На небе ни облачка, солнце сияет тоже победно — так, во всяком случае, кажется Кахыму. Легкие порывы ветра колеблют тяжелые знамена, не шелками по бархату вышитые, а незримыми письменами кровавых ратных испытаний.
Вдалеке запел горн, послышались шелестящие восклицания: «Едут! Едут!..» Духовые оркестры заиграли «Встречу» торжественно, неторопливо. И без того стоявшие навытяжку солдаты выпрямились еще старательнее. Лошади окаменели. Загремели холостые залпы пушек, возвещавшие о приезде императора Александра, короля Франции, королей, владетельных герцогов и князей Европы. Солдаты взяли ружья «на караул», офицеры вынули из ножен сабли. Гремели барабаны. Окруженные свитой в расшитых золотом мундирах монархи держались величественно, спесиво, видимо, убежденные, что им от Бога суждено вершить судьбами народов, а царь Александр Павлович, не скрывая своей гордости, сказал подчеркнуто хвастливо:
— Русская армия — самая мощная в мире. Ей все по силам!

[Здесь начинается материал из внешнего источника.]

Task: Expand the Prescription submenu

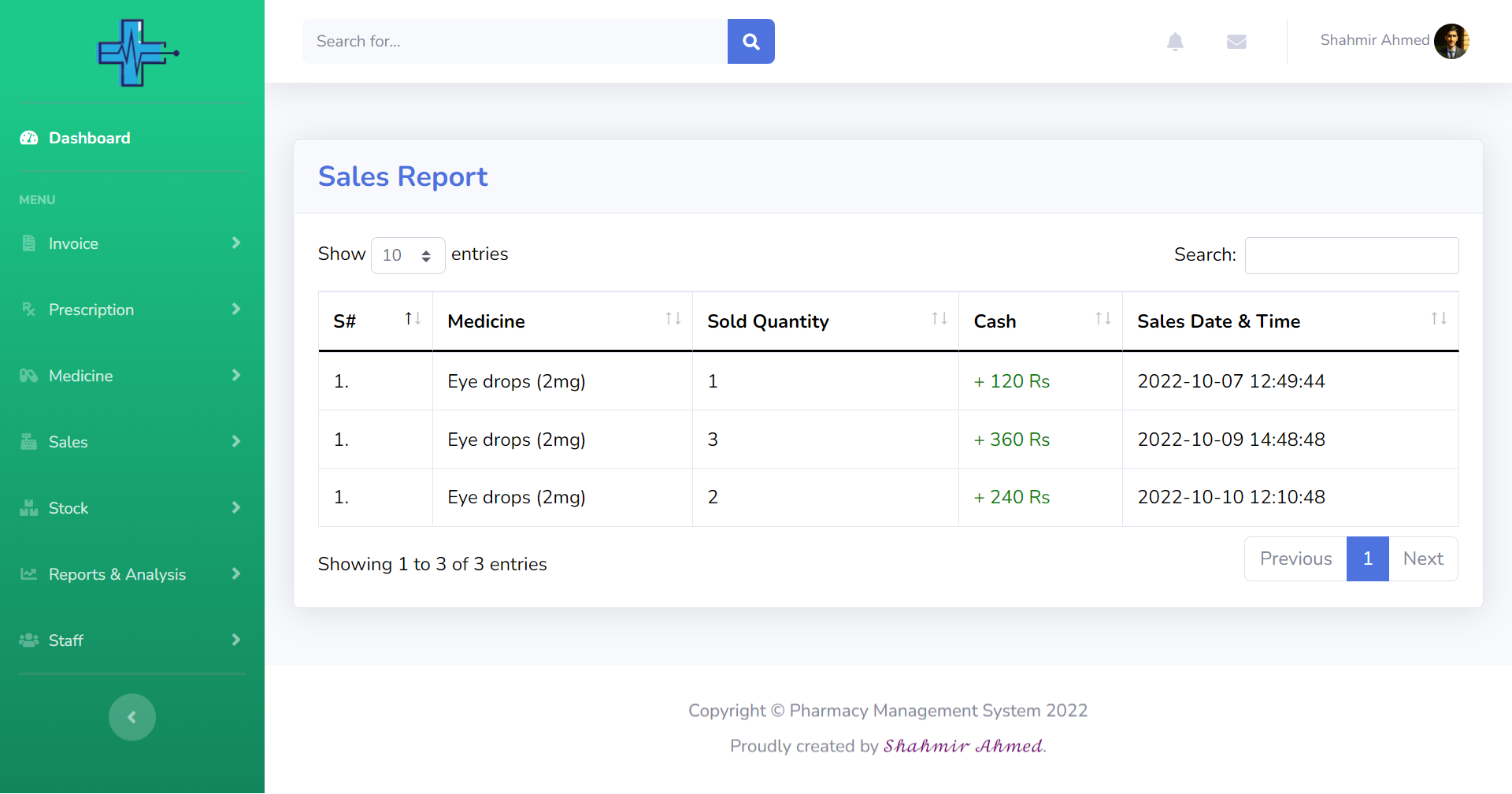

Никто не осмелился возразить, но никто и не поддакнул, а рыхлый Людовик XVIII, сидевший в седле, как в мягком кресле, заискивающе спросил:
— Ваше величество, а сколько русских войск собрано на параде?
За царя ответил начальник личного штаба императора князь Волконский:
— Сто пятьдесят тысяч пятьсот человек, Ваше величество.
Людовик, всем обязанный русскому царю — и престолом, и почетом, красноречиво, в знак восхищения покачал головой.
А Кахым с сожалением думал, что не дожил до сегодняшнего парада, не вкусил радости победы великий Кутузов, что нет с победителями героя Багратиона, генералов Кудашева, Кутайсова, Неверовского, Фигнера и многих-многих ушедших в небытие.
Александр на сером коне, подаренном ему когда-то французским послом Коленкуром, спустился с возвышенности Моншем, за ним, теснясь, следовали остальные монархи со свитой, адъютантами. От золота и серебра на эполетах, расшивки мундиров, орденов и медалей рябило в глазах, как от игры солнечных бликов на воде пруда.
Когда кавалькада приблизилась к правофланговому гвардейскому полку, грянуло «ура» и теперь уже не стихало до завершения парада, словно сама солдатская слава гремела так оглушительно, так полнозвучно: «Ура!.. Ура!..» И непрерывно оркестры полков играли «генерал-марш», традиционный в русской армии, плавный, грациозный, почти танцевальный.
Царь в мундире конного гвардейца, в высоких ботфортах, с лентой через плечо, в треугольной шляпе останавливал коня перед каждым полком, внятно, отчетливо, твердо произносил приветствие, и снова волною взмывало «ура», а в следующем полку уже оркестр подхватывал мотив марша, и солдаты изо всех сил горланили: «Ура!.. Ура!..»
Кахым смотрел на царя с верностью и обожанием. Он, командир Первого полка, был частицей этой могущественной армии, действительно самой сильной, закаленной в непрерывных войнах армии мира. Кахым испытывал чистое счастье воина, джигита, с осени двенадцатого года с отвагой выполнявшего свой долг. В Петербурге, когда Кахым учился, царь был недосягаемо далеко от него, да и поговаривали об Александре Павловиче друзья Сергея Григорьевича Волконского чаще всего неодобрительно. Сейчас, вблизи, царь был и правда верховным вождем армии, удивительно добрым, с кроткой улыбкой.